Também será apreciado ato de exoneração dos membros da controladoria

Por Estevão Gomes 09/01/2020 - 13:55 hs
Foto: Arquivo

Um novo episódio na “queda de braço” entre os poderes executivo e legislativo em Iúna está marcado para acontecer nesta quinta-feira (09/01). A Câmara Municipal marcou uma sessão extraordinária para votar um decreto tornando nulo o ato exercido pelo prefeito Weliton Virgílio Pereira de exonerar o grupo de controladores da prefeitura.

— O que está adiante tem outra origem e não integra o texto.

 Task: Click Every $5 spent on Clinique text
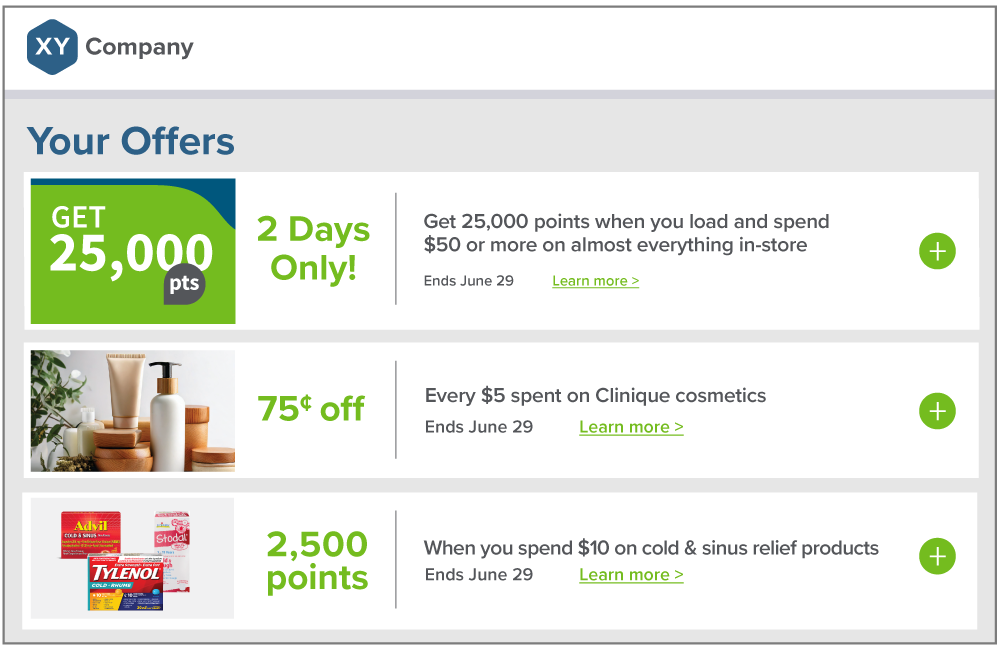pyautogui.click(x=595, y=395)
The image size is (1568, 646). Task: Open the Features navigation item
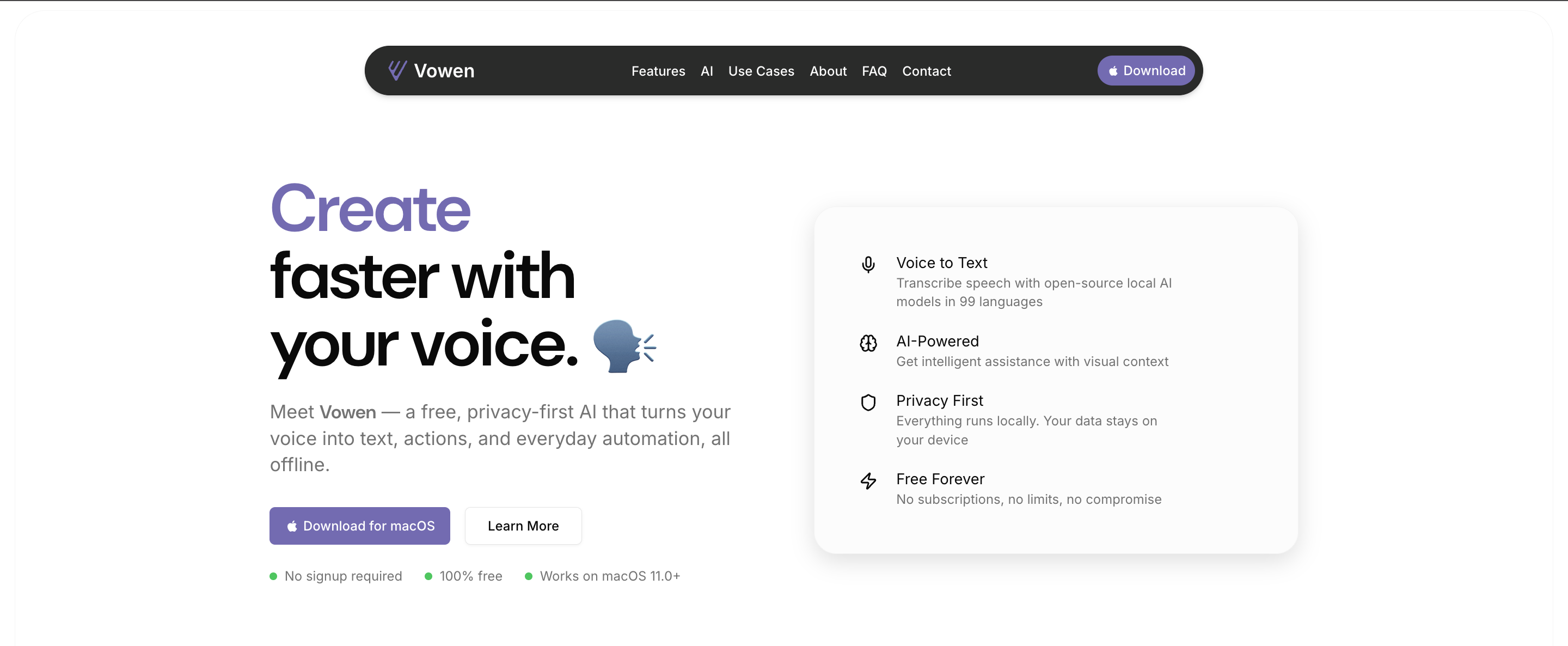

Na mesma sessão, ainda serão analisados dois vetos do prefeito: um sobre a Lei Orçamentária Municipal e outro sobre abono concedido aos professores. 

De acordo com a procuradoria da Câmara, a exoneração dos três membros da equipe técnica é ilegal porque a Lei 2409/2012, que criou a controladoria, prevê em seu Inciso Terceiro que: “A Equipe Técnica só será alterada em caso de pedido de exoneração da função de confiança pelo servidor ou vacância”.  Eles foram acessados aos cargos através de nomeação pelo então prefeito Zé Ramos em 2012. 

A procuradoria da Prefeitura Municipal não vê dessa maneira. De acordo com o procurador San Martin Hoosevelt, o Inciso Terceiro prevalece dentro do interstício temporal previsto no Inciso Segundo da mesma lei, que diz: “A equipe técnica após nomeada, permanecerá por três anos, podendo qualquer de seus membros permanecer por mais três anos”. Segundo o procurador, vencido esse tempo, exaure a garantia dos membros no cargo. 

O prefeito Weliton Virgílio, ao assinar a portaria nº 156/2019, exonerou os membros da controladoria: Antônio Gonçalves Júnior – Controlador Geral e os técnicos Romário Antônio Huguinim, Graciely Silva de Souza e Alan Mariano. Para tal, usou os mesmos argumentos da procuradoria, ou seja, o exaurimento do prazo de permanência da equipe técnica e a natureza jurídica da função de confiança do cargo, ou seja, de livre admissão e livre exoneração.